» The data
%%

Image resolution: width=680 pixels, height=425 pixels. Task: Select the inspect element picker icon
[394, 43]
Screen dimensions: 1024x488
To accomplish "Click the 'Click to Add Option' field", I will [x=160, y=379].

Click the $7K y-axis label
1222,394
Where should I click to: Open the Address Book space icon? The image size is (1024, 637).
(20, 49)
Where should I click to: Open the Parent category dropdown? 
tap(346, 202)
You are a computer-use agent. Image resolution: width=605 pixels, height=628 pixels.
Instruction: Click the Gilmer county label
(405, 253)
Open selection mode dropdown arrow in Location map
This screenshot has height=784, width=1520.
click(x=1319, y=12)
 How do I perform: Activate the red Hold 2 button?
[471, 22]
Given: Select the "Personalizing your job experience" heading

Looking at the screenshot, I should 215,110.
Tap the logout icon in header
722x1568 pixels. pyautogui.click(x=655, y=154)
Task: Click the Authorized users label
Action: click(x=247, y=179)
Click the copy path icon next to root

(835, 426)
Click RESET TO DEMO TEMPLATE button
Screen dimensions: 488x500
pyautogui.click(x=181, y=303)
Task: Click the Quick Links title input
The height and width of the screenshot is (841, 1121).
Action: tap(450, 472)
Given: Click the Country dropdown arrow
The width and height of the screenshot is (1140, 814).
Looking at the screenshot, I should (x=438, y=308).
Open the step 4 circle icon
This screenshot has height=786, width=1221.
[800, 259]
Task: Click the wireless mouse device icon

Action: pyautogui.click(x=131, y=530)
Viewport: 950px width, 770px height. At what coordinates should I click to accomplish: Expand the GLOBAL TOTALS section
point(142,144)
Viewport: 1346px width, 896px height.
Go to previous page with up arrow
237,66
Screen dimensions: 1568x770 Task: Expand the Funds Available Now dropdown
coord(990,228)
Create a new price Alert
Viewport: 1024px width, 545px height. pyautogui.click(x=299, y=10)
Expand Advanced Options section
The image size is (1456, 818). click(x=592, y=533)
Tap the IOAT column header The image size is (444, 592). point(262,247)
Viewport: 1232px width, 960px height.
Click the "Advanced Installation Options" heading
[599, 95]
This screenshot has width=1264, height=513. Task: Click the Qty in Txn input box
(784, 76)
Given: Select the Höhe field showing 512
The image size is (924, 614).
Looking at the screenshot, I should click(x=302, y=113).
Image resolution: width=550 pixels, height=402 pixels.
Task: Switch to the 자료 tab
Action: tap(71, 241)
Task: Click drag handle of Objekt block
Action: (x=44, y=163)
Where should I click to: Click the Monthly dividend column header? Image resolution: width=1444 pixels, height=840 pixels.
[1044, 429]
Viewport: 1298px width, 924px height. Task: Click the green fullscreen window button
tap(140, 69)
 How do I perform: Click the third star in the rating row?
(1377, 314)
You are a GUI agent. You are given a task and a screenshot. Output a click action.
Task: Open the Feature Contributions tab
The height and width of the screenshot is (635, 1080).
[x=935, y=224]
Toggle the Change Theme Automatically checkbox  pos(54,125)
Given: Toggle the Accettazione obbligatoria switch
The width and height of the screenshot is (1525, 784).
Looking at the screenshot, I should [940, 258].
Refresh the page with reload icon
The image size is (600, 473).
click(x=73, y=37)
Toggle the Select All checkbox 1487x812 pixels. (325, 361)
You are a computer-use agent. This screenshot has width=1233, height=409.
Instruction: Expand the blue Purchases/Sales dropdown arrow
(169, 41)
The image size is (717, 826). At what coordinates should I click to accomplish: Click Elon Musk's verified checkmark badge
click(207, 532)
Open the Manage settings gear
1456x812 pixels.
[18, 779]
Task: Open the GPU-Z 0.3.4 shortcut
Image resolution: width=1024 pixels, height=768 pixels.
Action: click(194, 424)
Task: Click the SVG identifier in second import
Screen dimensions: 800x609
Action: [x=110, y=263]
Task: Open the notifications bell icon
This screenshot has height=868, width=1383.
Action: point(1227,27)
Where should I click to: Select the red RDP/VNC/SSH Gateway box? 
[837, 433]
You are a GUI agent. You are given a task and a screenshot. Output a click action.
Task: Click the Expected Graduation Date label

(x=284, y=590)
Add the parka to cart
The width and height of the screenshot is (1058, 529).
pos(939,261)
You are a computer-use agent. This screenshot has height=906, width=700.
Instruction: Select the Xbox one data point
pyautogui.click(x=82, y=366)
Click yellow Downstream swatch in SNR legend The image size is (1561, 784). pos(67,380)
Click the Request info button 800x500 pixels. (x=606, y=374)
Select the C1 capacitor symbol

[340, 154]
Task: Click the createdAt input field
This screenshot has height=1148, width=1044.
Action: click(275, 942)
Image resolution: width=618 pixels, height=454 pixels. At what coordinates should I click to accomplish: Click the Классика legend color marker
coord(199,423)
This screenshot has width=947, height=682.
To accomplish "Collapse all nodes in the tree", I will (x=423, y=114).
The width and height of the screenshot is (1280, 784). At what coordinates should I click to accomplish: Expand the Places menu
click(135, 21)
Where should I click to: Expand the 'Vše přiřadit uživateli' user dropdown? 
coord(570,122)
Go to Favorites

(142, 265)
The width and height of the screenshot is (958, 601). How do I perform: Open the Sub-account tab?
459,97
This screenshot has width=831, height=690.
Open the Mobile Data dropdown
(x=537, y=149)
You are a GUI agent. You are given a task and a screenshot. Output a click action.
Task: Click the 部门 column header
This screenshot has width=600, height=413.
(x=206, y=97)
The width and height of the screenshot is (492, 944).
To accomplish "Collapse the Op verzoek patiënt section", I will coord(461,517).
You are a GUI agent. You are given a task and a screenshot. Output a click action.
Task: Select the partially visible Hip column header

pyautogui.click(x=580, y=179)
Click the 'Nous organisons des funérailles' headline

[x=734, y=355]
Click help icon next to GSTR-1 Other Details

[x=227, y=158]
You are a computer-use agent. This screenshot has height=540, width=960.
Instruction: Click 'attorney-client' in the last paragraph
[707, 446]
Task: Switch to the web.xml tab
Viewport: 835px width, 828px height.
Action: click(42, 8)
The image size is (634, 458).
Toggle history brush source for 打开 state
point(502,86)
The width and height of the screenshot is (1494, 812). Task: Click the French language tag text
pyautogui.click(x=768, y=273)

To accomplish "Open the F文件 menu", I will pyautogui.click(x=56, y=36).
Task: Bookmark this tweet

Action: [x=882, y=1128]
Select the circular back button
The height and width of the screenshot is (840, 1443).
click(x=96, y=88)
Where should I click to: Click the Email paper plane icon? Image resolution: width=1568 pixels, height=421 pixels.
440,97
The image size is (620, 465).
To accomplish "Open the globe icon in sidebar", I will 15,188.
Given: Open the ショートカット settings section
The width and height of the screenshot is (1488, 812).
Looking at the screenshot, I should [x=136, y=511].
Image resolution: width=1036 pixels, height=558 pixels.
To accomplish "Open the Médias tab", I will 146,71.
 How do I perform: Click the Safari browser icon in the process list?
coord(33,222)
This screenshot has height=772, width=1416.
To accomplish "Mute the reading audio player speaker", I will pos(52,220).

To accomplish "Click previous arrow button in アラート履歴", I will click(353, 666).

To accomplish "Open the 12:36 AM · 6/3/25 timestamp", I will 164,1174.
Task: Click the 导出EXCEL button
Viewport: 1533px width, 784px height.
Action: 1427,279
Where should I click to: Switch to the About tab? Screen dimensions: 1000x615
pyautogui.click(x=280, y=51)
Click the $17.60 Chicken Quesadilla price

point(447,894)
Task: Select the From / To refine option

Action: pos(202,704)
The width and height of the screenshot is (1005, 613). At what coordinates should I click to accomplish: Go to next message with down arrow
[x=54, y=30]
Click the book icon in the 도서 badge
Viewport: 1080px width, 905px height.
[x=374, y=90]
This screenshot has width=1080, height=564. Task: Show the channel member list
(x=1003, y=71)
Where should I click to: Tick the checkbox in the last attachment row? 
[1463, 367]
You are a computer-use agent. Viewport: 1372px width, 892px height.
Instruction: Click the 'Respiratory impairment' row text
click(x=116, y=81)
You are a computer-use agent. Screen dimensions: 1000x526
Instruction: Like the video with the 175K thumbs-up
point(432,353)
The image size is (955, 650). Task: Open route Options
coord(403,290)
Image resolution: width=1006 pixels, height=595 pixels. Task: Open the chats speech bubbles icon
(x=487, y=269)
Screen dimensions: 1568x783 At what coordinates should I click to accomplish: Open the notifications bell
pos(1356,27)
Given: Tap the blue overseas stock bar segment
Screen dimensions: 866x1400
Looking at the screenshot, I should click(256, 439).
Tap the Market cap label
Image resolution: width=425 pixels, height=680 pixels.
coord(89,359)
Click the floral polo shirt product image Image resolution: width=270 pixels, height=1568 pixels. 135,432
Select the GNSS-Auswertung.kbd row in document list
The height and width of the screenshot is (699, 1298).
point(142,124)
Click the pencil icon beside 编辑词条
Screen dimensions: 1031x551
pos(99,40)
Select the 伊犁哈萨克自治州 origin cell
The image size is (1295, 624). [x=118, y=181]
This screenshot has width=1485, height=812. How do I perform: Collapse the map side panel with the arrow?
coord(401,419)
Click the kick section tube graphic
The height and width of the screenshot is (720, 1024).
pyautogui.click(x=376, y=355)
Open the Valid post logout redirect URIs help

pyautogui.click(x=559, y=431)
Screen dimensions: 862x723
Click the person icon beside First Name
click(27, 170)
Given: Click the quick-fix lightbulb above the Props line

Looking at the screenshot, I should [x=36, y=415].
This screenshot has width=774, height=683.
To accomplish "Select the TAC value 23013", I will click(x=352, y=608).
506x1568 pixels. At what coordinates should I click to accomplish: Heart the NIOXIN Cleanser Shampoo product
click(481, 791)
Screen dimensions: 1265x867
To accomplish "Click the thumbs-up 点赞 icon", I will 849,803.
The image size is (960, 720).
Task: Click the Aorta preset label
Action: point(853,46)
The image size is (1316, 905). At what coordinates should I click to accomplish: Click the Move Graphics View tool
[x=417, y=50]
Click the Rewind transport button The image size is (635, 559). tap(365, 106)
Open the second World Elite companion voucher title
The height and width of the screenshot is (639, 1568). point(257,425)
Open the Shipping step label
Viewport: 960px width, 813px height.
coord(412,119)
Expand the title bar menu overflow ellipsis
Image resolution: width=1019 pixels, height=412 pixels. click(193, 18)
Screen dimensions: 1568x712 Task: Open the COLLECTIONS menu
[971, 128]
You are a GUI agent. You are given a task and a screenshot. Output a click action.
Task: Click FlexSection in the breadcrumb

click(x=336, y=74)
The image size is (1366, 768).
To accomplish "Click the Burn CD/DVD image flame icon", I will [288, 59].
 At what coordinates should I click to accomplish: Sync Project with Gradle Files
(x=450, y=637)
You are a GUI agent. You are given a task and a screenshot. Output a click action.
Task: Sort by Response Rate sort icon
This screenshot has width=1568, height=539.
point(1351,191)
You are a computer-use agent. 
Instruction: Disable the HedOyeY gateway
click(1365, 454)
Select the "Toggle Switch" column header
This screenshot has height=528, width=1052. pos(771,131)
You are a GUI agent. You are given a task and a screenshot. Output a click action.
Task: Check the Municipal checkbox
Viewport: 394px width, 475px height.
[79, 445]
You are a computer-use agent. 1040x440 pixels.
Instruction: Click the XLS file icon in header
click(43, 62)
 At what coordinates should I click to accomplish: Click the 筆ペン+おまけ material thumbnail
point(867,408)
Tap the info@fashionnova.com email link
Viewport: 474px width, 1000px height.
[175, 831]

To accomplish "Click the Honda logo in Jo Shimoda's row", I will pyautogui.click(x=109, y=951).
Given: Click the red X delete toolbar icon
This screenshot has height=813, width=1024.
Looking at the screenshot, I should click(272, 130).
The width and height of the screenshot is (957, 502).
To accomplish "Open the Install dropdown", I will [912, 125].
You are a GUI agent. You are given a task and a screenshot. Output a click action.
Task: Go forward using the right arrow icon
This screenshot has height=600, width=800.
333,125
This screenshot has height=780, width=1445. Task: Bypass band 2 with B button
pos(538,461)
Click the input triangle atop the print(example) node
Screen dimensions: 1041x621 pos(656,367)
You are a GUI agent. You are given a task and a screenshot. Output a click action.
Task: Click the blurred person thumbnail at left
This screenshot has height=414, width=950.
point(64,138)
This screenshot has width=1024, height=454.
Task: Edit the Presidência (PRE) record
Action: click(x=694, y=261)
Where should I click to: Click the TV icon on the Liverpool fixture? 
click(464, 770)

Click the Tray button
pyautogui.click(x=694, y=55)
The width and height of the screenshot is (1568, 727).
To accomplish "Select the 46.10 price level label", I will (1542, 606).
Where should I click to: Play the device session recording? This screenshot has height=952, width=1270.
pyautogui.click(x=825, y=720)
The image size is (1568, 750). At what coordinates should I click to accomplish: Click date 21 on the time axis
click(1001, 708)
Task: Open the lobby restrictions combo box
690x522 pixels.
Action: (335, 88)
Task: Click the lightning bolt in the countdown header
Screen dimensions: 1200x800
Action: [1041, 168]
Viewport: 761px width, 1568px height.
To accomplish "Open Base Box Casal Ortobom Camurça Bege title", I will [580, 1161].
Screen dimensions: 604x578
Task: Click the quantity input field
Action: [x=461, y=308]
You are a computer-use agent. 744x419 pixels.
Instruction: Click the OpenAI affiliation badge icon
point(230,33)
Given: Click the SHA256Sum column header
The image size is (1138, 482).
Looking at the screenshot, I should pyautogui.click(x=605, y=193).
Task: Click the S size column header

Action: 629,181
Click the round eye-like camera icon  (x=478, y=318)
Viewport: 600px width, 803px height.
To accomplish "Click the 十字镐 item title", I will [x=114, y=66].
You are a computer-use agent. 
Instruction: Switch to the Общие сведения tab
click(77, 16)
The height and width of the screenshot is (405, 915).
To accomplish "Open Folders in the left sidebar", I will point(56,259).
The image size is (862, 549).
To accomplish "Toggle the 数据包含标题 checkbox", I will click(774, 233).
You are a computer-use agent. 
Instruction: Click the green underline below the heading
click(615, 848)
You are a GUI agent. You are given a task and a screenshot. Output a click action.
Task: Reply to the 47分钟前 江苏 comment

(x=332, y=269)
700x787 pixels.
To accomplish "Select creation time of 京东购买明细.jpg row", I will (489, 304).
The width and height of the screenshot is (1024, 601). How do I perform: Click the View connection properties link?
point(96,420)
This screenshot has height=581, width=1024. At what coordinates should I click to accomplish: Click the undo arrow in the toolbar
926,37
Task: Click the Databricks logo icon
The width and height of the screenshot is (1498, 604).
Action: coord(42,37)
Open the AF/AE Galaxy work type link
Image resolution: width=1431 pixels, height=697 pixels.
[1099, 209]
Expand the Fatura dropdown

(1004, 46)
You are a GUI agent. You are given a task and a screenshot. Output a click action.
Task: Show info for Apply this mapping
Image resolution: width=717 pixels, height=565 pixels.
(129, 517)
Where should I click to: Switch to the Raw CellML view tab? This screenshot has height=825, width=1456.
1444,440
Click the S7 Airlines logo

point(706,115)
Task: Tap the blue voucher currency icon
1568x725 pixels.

%%

» Work order
Across the records above, count the lines holding "computer" and write down only that count.

» Exercise result
11